Ханс непонимающе моргнул.
— Ну иди же к ней, дурень, не мне же свахой быть. И долго не думай, а то до поста обвенчать не успею. Не маленькие уже, а так и спроворите хоть кого-нибудь… — И отец Питер опять радостно развернул под желтый луч, бьющий сквозь витражное окно, «Богоматерь со зверями», написанную на чудной круглой доске. Божью Матерь, с тяжелым и грубым крестьянским телом и детской улыбкой, держащую на круглых коленях сучащего ножками младенца. Подле нее ангел лет трех, с голубыми, нелепо торчащими из рубашки крылышками, протягивал белую пелену. Сзади всплескивал руками Иосиф, сходный отчего-то с отцом Питером, сбоку тянули над загородкой морды осел, корова, пара овец и любопытная коза, а у ног Мадонны терся большой черный кот.
Картина
Начало февраля. К вечеру сырую грязь присыпало мелкой белой крупкой — ни следа не осталось от роскошных сугробов Рождества. Сумерки, город опустел — все расходятся по домам, работа кончилась, завтра новый день, ну разве заглянуть доброму человеку в пивную, развеять зимнюю тоску. Отец Питер в последний раз осматривает церковь перед тем, как закрыть ее и пойти готовить ужин. Ханс провалился куда-то, с обеда его нет, а и был — толку с него мало. Смотрит невидящими глазами, мусор подмел — и сор с совка ссыпал мимо ведра, подсвечник взялся было чистить — и вот он, голубчик, так и валяется. Дров наколоть отец Питер его уж и не просит: не ровен час, полноги себе оттяпает. Ну что ж, в прошлый раз все так же начиналось, не иначе как в голове у Голландца колокол забил — новую картину задумал. Убрав веник и совок и дочистив пару заляпанных салом подсвечников, отец Питер достает из кошелька у пояса ключ и смотрит на свою церковь — маленькую и уютную церковь Марии Тишайшей.

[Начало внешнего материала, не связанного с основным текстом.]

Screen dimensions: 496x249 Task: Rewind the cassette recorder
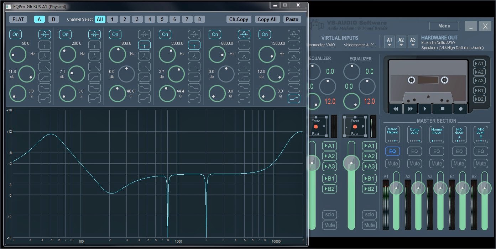click(396, 109)
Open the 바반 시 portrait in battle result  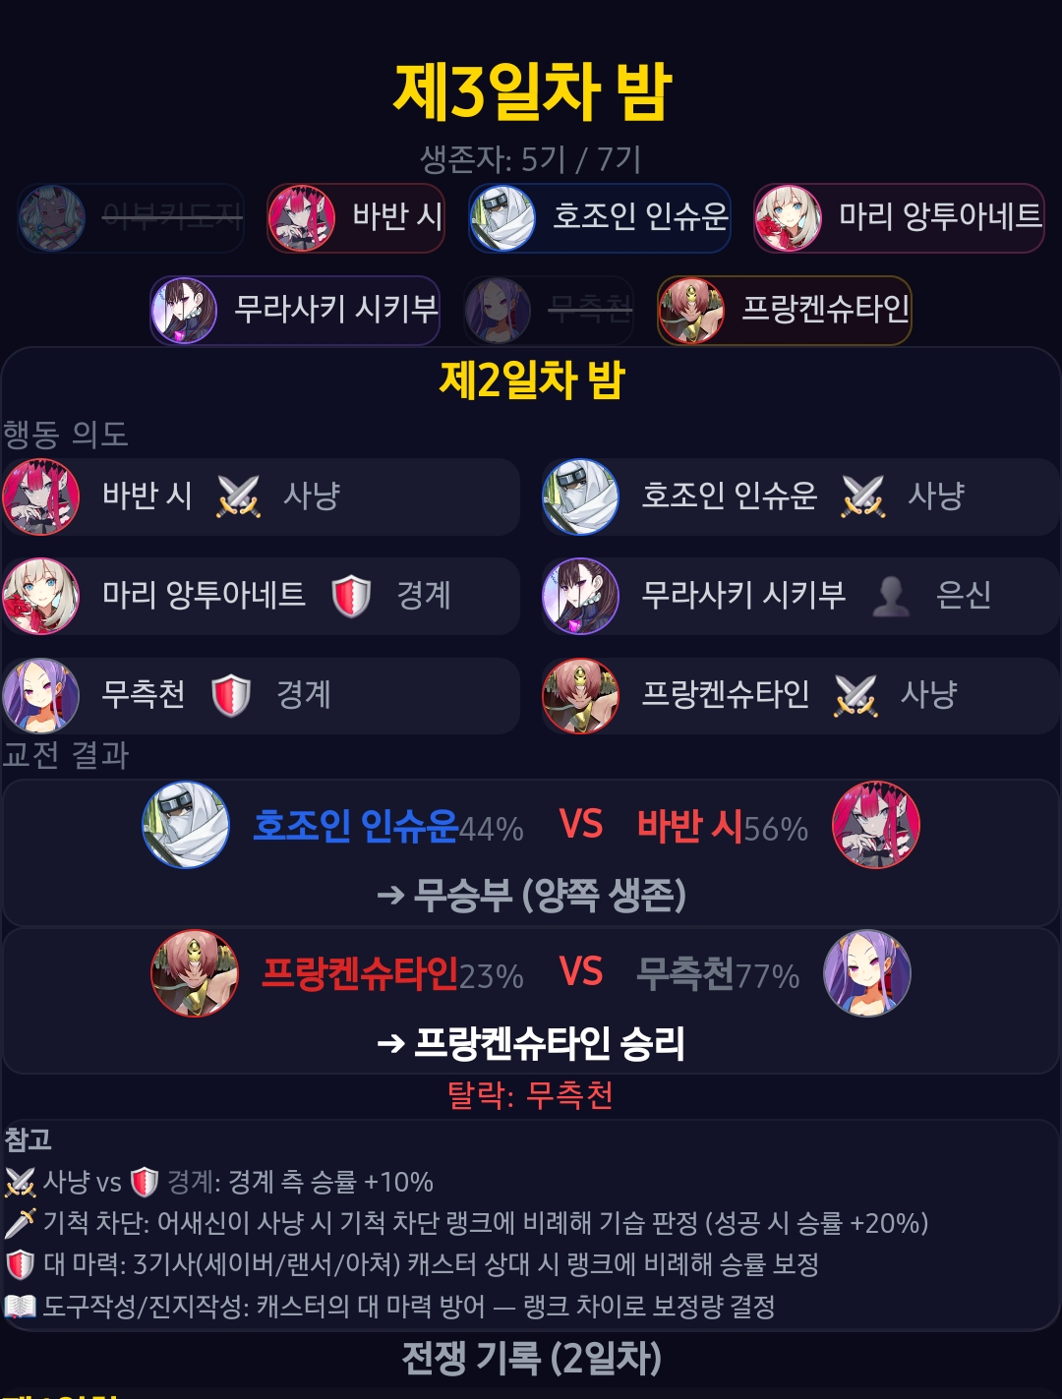[x=876, y=825]
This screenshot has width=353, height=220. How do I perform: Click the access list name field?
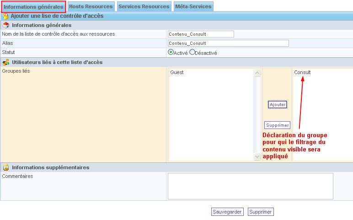(x=201, y=34)
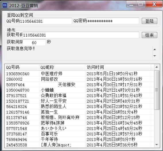Click the visitor list scrollbar thumb
Viewport: 163px width, 151px height.
pos(157,90)
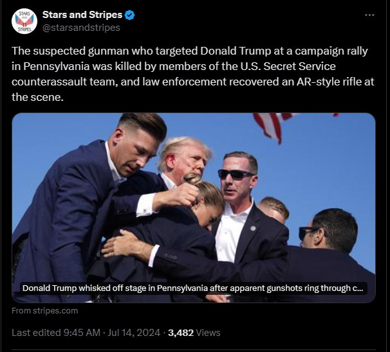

— Мастер Лукас! Я принес вам обед!
— Благослови тебя Господь, Питер. И что же сегодня готовила твоя матушка? Тушеная капуста и кровяная колбаса! Дивная снедь. Вот только отчего ее принесла не твоя сестра?
— Мама велела Лизе проветривать перины.
— Какая у тебя предусмотрительная мама, Питер. А к ужину, думаю, она велит ей чистить котел или перебирать горох. Ведь по дому столько работы, правда?
— Да, мастер Лукас!
— Ничего, недели через три твоя сестра вздохнет свободно. Да передай матушке, что Лизхен не единственная пригожая девица в Мартенбурге. Передашь?
— Не стану, мастер Лукас.
— Правильно. Не то твоя мама скажет Лизхен, что я назвал ее уродиной, а это неправда.
Когда-то давно, когда славный мейстер Лукас был еще простым подмастерьем, он пришел в Мартенбург, и отец Бальтазар нанял вечно голодного, остроглазого, гораздого на затеи юнца писать картину для храма. Питеру было лет семь, и он, сущее ничто, сидел в ризнице тише воды ниже травы, готовый смеяться от счастья и тут же рыдать и боясь лишний раз напомнить о себе, чтоб не прогнали. Сидел и наблюдал за чудесами, как из цветных пятен вдруг рождается рука, бессильно опирающаяся на грубую кормушку. Как рассыпаются золотые волосы из-под сбившегося покрывала. Как Младенец тянется к усталой, только что заснувшей Матери, а под темным потолком прокопченного хлева, точно голуби, примостились ангелочки — разноцветные крылья, пухлые ножки, развевающиеся ленты. Питер ходил за подмастерьем как приклеенный, был влюблен в этого шута горохового не хуже, чем сестренка Лизхен, а то и сильнее. Лизхен только фыркала и дергала плечиком, а Питер боялся помыслить, что будет, когда господин Лукас покинет город. Домашние уже слышать не могли о господине художнике, даже отец Бальтазар велел поумерить страсть к художествам и прицыкнул, когда его министрантик не в шутку заикнулся, что хотел бы уйти вместе с художником. И ушел бы, что интересно, хоть слугой, хоть собачонкой, — да жалко было маму.